Наиболее же полно Платон как апофатик проявляет себя в учении о едином. Центр апофатического круга Платона именно здесь. Ибо чтобы быть прекрасным, добрым или истинным, надо прежде просто быть, а быть значит быть нечто единым. Причем философ раскрывает это учение настолько приземленно, что некоторые исследователи «находили здесь вполне беспредметное упражнение в диалектических выводах» и

не более того (см. [14, с. 337]). Однако сразу подчеркнем, что апофатизм и трансцендентизм своего учения о едином Плотин заимствовал именно из текста «Парменида» об абсолютном полагании одного (см. [15, с. 338]). Причем пассажи основателя неоплатонизма, посвященные духовному экстазу - субъективному корреляту Первоедино-го, имеют своим истоком также содержание этого диалога (см. [14, с. 279]). Сам же Платон в одном из писем подчеркивает, что у него по этим вопросам «нет никакой записи и никогда не будет. Это не может быть выражено в словах, как остальные науки; только если кто постоянно занимается этим делом и слил с ним всю жизнь, у него внезапно, как свет, засиявший от искры огня, возникает в душе это сознание и само себя там питает. Если бы мне показалось, что следует написать или сказать это в понятной для многих форме, что более прекрасного могло быть сделано в моей жизни, чем принести столь великую пользу людям, раскрыв всем в письменном виде сущность вещей? Но я думаю, что подобная попытка не явилась бы благом для людей, исключая очень немногих, которые и сами при малейшим указании способны все это найти; что же касается остальных, то одних это совсем неуместно преисполнило бы несправедливым презрением к философии, а других - высокой, но пустой надеждой, что они научились чему-то важному» (см. [9, с. 493]). Следует подчеркнуть, что вообще неоплатоники очень высоко ценили диалог «Пар-менид» [5, с. 21].

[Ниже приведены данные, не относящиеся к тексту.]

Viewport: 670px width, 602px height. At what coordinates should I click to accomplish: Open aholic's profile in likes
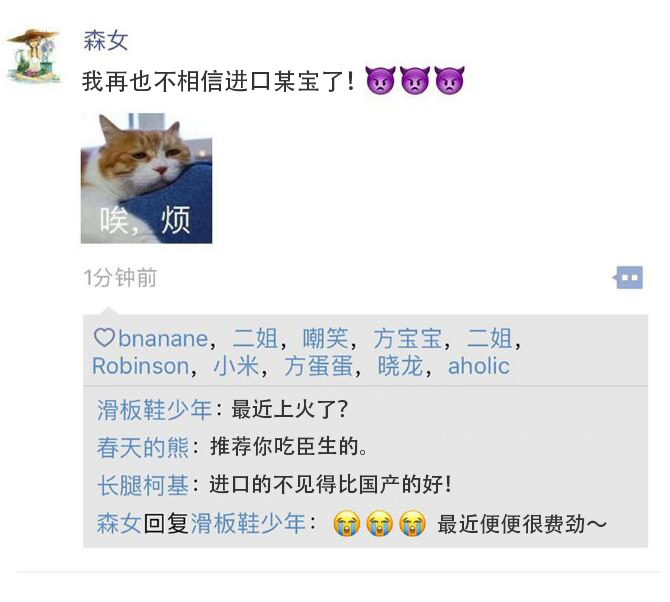click(479, 366)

Вкратце, применительно к нашей теме учение «Парменида» о Едином таково. Абсолютно полагаемое единое по определению не может иметь частей, поэтому не является целым; не имеет ни начала, ни конца, ни середины. Значит вовсе не имеет предела, не может окружать или быть окруженным, то есть находиться ни в другом, ни в себе самом. Раз так, то оно нигде не находится. Поэтому-то и двигаться оно не может, также и покоиться; ни отличаться, ни быть тождественным. Значит единое никак не причастно бытию, выходит оно не может называться и единым. Следовательно, «не существует ни имени, ни слова для него, ни знания о нем, ни чувственного его восприятия, ни мнения» [17, с. 369-395]. Таким образом, абсолютное отрицание всех предикатов бытия относительно единого приводит к противоречию, которое наша мысль разрешает

диалектически. Единое есть, следовательно, оно есть нечто, а не ничто, а значит нечто, причастное бытию, отличное от него и одновременно тождественное с ним. Как имеющее части оно предстает огромным беспредельным смысловым множеством, как целое в то же время оно имеет предел, начало, середину и конец, то есть причастно фигуре. Будучи всеохватным единством, находится в себе самом постоянно, то есть покоится. Однако это означает, что ни в одной из частей оно не содержится, но значит не содержится и в их механической совокупности. Следовательно, не находится и в самом себе, а значит находится будучи целым - в ином, то есть движется. Его характеризуют покой и движение одновременно! Выходит, что единое «отлично от другого и самого себя и в то же время тождественно ему и самому себе» [17, с. 378]. То есть и во всех остальных категориях единое и иное тождественны и различны между собой [17, с. 369-395]. И, таким образом, абсолютное отрицание одного дает всецелое отрицание как его, так и противоположной категории. Если же нет одного в относительном смысле, то мы полагаем отличие чего-то иного от нашего одного. Значит, если одного нет в относительном смысле, в нем есть все иное, то есть все категории вообще. Таким образом, это одно есть все! Таков еще один важный момент для нашей темы: относительное отрицание одного приводит к утверждению всего иного, помимо этого одного [17, с. 401-412].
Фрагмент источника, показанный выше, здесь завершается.